[PATCH 0/2 v3] Fix nvme-rdma timeout flow

Wed Apr 11 09:07:02 PDT 2018

Hi all,

This patch series fixes a bug that was reproduced while getting
block mq IO timeout (causing nvmf to reset controller) running
with rdma transport.

The bug is a NULL deref of a request mr:

 BUG: unable to handle kernel NULL pointer dereference at 0000000000000014
 IP: __nvme_rdma_recv_done.isra.48+0x1ba/0x300 [nvme_rdma]
 Call Trace:
  <IRQ>
  nvme_rdma_recv_done+0x12/0x20 [nvme_rdma]
  __ib_process_cq+0x58/0xb0 [ib_core]
  ib_poll_handler+0x1d/0x70 [ib_core]
  irq_poll_softirq+0x98/0xf0
  __do_softirq+0xbc/0x1c0
  irq_exit+0x9a/0xb0
  do_IRQ+0x4c/0xd0
  common_interrupt+0x90/0x90
  </IRQ>

The bug happens because we complete the request before handling
the good rdma completion.
When completing the request we return its mr to the mr pool
(and set the request's mr pointer to NULL) and also unmap its data.
This may lead also to a memory corruption like was reported by VastData.
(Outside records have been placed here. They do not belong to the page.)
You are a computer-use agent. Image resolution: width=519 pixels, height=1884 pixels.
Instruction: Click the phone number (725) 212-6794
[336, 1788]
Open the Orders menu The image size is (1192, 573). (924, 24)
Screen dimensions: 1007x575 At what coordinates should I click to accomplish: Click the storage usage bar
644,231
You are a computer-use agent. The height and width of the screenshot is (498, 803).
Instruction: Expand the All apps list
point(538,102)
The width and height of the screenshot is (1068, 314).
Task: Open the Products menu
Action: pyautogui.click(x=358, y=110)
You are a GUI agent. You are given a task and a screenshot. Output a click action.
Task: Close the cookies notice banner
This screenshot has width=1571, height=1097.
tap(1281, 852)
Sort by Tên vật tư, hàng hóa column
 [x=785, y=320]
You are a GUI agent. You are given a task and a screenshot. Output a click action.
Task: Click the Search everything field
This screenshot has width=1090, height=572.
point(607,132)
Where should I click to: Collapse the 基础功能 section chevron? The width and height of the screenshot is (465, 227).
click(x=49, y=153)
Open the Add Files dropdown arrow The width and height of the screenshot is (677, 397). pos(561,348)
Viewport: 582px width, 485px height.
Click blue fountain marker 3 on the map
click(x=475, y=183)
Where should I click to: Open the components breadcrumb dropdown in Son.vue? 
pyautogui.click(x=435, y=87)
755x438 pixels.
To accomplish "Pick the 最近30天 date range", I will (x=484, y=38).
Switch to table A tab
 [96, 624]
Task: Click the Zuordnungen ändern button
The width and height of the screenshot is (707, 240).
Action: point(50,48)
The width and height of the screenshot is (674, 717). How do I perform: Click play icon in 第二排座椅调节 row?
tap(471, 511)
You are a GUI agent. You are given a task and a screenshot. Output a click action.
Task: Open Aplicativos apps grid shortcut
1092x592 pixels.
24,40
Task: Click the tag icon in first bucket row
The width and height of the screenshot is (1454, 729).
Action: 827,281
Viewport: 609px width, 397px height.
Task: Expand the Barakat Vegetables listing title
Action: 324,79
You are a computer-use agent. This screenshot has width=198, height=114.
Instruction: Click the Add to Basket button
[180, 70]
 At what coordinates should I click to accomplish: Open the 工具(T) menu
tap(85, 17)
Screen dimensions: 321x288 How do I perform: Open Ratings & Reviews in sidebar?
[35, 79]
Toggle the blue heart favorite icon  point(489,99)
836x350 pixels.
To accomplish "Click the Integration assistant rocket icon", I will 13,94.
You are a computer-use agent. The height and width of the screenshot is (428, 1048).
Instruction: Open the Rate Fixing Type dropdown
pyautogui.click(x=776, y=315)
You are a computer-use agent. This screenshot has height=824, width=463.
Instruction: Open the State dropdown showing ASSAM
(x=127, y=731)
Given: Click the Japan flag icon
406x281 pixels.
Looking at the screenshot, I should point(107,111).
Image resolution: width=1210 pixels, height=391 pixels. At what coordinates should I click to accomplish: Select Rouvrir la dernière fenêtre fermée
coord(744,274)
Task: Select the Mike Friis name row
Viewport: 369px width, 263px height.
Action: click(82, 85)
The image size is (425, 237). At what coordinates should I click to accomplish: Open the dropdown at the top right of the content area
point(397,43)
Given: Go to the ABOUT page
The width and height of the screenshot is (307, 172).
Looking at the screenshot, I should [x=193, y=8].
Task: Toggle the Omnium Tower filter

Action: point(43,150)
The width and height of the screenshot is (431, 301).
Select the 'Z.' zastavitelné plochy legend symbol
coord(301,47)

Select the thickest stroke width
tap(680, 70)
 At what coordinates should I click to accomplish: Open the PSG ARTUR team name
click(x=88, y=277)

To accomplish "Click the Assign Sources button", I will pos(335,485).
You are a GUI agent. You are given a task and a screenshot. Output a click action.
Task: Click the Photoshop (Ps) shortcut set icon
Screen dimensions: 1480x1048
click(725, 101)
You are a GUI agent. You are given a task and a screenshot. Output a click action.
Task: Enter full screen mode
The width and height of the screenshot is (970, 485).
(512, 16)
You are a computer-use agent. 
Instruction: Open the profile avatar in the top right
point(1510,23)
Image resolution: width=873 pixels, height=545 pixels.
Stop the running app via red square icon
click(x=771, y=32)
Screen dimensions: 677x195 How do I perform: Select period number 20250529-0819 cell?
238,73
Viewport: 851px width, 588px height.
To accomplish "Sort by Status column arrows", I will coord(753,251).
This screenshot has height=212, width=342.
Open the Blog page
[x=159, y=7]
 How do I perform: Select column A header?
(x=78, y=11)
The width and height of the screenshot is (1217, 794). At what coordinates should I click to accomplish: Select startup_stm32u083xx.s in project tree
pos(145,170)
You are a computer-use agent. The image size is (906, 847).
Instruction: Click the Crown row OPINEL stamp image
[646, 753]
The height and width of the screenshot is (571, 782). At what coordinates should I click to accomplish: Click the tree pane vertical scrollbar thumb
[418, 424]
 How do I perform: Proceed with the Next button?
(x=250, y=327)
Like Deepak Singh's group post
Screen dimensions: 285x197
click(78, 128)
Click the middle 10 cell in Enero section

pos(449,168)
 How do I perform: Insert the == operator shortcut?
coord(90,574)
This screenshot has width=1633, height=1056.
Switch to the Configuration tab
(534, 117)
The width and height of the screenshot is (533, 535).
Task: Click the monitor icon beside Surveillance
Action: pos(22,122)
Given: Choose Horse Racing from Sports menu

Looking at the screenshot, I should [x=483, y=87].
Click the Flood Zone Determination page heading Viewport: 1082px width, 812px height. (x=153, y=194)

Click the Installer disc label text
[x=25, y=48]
My two patches fix those problems by completing the requests only after
we finish handling all the good completions and the qp is in error state.

The current code complete the requests from several places:
 - rdma completions
 - block mq timeout work
 - nvme abort commands (nvme_cancel_request())

The first commit don't let the block layer to complete the request.
Those requests will be completed by nvme abort mechanism.
So now we have a race only between two places.

The second commit fix the race between rdma completions and
nvme abort commands.
It fixes the race by flushing all the rdma completions before
starting the abort commands mechanism.

Change from v1:
 - Adding cover letter

Change from v2:
 - Edit bug description

Israel Rukshin (2):
  nvme-rdma: Fix race between queue timeout and error recovery
  nvme-rdma: Fix command completion race at error recovery

 drivers/nvme/host/rdma.c | 13 +++++++------
 1 file changed, 7 insertions(+), 6 deletions(-)

-- 
1.8.3.1